Any omissions/strange inclusions strike you?

Edit: I've just realised that Adrian Mole has been overlooked. Just his luck.

June books

Jul. 2nd, 2008 11:10 am
callmemadam: (reading)



I see I read more books than I thought I had last month. Here’s the list, with links if I’ve written about the books already.


One Good Turn, Kate Atkinson
Lily A Ghost Story, Adèle Geras. An odd little book, branded a ‘Quick Read’, which I assumed was aimed at older children, but perhaps not. A strange mixture of Jacqueline Wilson and The Girl on a Swing.
The House on the Kopje , Mollie Chappell
The Fortunes of Frick, Mollie Chappell
Salmon Fishing in the Yemen , Paul Torday
Digging to America , Anne Tyler
Stormy Petrel , Mary Stewart
Pilgrimage 1, Dorothy Richardson
Life Skills, Katie Fforde. Always a pleasure.
All the Adrian Mole books one after the other, when I felt poorly. I wished there were more.
Collector’s Progress, Stanley W Fisher
callmemadam: (reading)
I didn’t get very far with David Mitchell’s Cloud Atlas
before giving up in despair. It had been so highly praised that I was delighted when other people confessed that it had failed to press their buttons. I was then assured that Black Swan Green was completely different, one advisor telling me, rather humiliatingly, (you know who you are :-)) that it was ‘more accessible’. It is. Jason is growing up in the Midlands in the early 1980s and the book circles around his home life (difficult), school (worse), out of school (scary) and what goes on in his head (strange). It’s well written, if chockfull of date-pointers, as so many books now seem to be.

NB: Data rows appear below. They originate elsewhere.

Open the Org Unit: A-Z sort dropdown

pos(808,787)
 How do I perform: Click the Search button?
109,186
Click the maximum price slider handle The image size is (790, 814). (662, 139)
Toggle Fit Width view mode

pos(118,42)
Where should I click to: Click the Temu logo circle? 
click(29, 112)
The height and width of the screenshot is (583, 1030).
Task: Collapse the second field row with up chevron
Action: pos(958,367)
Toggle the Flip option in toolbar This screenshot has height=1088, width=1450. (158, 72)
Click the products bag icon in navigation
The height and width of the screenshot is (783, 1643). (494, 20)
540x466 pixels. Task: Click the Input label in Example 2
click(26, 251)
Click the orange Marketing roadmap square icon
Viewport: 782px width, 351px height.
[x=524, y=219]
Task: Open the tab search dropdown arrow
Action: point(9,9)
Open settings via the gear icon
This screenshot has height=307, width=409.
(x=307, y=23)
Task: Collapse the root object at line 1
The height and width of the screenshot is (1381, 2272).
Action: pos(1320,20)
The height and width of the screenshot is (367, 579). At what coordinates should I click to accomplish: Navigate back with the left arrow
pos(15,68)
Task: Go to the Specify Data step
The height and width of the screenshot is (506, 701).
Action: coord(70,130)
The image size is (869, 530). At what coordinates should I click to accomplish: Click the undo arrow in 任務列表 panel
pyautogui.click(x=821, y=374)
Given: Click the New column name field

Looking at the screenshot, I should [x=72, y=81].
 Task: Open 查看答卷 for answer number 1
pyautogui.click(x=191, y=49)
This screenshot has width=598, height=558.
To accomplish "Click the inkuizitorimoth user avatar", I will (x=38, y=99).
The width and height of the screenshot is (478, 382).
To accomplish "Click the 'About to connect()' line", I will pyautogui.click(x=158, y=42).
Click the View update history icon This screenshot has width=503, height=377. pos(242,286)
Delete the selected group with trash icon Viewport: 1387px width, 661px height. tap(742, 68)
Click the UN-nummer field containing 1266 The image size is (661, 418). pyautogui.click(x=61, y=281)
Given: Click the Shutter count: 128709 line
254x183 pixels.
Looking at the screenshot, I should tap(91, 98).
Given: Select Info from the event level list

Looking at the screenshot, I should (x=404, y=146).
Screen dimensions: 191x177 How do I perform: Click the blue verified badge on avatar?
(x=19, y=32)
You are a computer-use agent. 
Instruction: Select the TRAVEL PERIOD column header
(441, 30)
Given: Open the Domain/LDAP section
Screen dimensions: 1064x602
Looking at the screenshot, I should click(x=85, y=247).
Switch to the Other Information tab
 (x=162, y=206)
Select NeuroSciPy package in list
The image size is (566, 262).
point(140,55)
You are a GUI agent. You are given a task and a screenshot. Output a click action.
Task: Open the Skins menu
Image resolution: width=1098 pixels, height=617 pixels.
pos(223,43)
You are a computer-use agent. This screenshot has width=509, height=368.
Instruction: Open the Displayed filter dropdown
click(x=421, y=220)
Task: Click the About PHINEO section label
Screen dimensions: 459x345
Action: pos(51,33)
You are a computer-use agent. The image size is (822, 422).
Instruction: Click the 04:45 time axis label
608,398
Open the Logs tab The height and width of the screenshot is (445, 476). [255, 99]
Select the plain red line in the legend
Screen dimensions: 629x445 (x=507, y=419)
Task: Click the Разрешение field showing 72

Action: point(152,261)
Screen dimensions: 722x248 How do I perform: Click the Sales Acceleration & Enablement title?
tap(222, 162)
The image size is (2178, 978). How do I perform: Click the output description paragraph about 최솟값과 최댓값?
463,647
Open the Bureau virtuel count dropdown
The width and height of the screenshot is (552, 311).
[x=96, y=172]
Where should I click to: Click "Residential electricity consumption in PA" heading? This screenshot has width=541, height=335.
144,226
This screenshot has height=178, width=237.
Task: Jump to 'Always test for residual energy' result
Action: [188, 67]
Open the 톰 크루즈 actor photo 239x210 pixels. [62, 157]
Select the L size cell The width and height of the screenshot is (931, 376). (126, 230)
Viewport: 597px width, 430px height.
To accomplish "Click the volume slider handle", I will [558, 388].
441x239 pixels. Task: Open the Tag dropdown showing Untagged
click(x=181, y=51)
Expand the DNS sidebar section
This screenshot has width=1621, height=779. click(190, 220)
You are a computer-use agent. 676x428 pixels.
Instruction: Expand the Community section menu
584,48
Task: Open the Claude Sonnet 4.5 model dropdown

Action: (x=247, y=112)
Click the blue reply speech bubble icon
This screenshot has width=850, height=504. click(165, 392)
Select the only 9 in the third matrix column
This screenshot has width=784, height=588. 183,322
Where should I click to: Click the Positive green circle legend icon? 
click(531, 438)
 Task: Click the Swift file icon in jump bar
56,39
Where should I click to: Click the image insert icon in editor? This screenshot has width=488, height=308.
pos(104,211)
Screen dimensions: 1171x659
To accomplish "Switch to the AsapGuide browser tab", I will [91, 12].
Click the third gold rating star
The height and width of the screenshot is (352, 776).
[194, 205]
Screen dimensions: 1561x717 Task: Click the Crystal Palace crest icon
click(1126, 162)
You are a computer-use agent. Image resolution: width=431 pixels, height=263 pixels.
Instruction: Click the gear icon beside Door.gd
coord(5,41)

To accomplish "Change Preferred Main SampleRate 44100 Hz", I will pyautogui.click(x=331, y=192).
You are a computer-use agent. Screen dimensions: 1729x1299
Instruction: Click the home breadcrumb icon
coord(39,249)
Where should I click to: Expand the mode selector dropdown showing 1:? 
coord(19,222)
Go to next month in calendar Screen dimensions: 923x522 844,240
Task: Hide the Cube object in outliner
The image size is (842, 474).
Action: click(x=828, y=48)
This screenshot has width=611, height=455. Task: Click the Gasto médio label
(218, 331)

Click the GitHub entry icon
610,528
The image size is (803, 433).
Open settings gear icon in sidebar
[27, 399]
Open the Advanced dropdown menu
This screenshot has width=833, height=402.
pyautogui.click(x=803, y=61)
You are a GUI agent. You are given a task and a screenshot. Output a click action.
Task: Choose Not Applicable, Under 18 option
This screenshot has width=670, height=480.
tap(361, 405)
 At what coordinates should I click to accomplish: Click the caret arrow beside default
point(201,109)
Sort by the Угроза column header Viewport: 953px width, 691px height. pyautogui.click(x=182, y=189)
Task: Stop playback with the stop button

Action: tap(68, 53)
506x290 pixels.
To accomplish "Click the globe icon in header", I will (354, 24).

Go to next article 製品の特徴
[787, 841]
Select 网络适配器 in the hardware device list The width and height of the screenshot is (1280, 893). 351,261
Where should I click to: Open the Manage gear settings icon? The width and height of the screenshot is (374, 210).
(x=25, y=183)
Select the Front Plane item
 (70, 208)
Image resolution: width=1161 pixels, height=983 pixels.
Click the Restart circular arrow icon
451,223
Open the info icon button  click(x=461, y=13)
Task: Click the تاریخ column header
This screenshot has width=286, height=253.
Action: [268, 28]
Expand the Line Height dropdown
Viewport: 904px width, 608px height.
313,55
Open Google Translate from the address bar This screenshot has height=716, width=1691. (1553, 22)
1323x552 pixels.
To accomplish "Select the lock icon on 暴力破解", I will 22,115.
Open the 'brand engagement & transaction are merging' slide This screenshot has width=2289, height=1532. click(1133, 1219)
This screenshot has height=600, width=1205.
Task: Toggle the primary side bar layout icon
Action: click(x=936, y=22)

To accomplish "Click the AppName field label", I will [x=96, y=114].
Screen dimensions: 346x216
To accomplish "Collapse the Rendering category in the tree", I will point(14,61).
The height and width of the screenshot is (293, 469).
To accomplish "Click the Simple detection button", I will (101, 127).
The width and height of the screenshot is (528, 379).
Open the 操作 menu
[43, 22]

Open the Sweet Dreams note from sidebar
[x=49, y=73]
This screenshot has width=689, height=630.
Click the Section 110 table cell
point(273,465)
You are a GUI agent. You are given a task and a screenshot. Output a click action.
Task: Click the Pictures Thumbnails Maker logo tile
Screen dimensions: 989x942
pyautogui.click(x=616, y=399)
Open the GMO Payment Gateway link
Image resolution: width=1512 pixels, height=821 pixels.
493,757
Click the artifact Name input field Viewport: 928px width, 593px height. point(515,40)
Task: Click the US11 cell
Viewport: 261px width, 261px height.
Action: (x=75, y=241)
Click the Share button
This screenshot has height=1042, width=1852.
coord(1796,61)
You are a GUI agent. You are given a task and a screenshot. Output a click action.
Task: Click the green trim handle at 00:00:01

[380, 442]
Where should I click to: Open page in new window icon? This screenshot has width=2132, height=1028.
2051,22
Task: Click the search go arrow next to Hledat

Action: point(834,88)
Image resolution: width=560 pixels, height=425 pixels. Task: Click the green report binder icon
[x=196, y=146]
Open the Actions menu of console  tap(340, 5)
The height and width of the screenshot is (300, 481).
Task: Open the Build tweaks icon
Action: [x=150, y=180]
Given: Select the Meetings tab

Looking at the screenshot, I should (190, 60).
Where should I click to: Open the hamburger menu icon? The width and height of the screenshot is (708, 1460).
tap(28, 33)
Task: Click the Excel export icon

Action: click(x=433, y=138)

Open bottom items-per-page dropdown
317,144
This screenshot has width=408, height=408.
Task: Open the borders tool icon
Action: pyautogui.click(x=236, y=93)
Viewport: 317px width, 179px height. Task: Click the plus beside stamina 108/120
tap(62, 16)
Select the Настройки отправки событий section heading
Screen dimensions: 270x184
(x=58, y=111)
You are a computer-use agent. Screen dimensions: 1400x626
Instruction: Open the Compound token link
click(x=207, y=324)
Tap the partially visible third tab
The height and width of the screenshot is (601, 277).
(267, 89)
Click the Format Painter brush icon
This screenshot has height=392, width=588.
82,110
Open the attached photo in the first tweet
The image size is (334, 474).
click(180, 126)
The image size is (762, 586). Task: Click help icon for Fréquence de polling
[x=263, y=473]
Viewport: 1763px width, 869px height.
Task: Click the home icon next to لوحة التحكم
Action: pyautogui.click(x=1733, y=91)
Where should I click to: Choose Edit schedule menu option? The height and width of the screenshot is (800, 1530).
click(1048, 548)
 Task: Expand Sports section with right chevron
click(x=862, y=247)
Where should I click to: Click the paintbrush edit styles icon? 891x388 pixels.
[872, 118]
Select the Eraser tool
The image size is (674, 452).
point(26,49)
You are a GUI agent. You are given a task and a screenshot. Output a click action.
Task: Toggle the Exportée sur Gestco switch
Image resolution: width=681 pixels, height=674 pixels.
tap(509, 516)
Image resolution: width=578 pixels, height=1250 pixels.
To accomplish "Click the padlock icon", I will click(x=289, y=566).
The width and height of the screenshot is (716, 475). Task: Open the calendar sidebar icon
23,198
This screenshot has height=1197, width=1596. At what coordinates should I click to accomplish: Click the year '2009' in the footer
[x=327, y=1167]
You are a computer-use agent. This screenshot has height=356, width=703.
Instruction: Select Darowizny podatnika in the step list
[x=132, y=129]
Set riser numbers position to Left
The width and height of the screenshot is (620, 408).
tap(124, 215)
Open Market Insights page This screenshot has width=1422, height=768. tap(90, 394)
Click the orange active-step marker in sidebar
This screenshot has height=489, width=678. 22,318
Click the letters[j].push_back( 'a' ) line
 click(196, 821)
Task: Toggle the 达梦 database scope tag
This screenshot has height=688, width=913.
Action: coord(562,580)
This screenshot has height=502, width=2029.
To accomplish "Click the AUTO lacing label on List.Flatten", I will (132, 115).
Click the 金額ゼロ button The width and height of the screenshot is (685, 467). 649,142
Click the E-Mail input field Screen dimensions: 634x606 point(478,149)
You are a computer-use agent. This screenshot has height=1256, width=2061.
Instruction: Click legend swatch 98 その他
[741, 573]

I’m enjoying it but, I will just say this quietly, it is poshed-up Adrian Mole with less funny jokes. Yes folks, I think Sue Townsend is a better writer than David Mitchell. The Secret Diary of Adrian Mole makes you laugh, makes you cry and is brilliantly succinct. Black Swan Green makes you think: this author is quite clever.
callmemadam: (tulip)
Contrary to certain miserable prognostications, the tulips I bought the other day are still standing up straight and giving pleasure. Fans of Adrian Mole will of course recognise my title as a quote from Barry Kent's prize winning poem from The Growing Pains of Adrian Mole.

Nice, red, tall stiff,
In a vase,
On a table,
In a room,
In our house.

'According to Henderson, Kent's poem shows Japanese cultural influences! How stupid can you get?
The nearest Barry Kent has got to Japanese culture is sitting on the pillion of a stolen Honda.'


callmemadam: (books)
Adrian Mole and the Weapons of Mass Destruction. Sue Townsend combines anger with humour in her account of modern life as chronicled yet again by the hapless diarist. I read it very quickly and laughed all the way through, except for the part which made me cry. The reason I am writing about the book here is that it contains the most wonderful book fantasy. Moley is now, rather improbably, working for a second hand book dealer. He goes with his cultured employer to value some books:

Every visible wall was lined with books. Books were stacked on the floor, on furniture, on chairs, on the kitchen table and next to the draining board. The stairs were a rat run of books. They were in the bath and filled every bedroom.
Lawrence Mortimer said, ‘As you can tell, my mother went doolally years ago. Me and my wife tried to get her certified in 1999, but her doctor said collecting books wasn’t a reason for having her put away.’…I could hardly breathe for excitement; one of the bedrooms I wandered into was filled entirely with children’s books in plastic covers. 

Mortimer pays them £50.00 to take the books away. 

I love Sue Townsend. She manages a sustained rant against what’s wrong with life yet still convinces the reader it is worth living.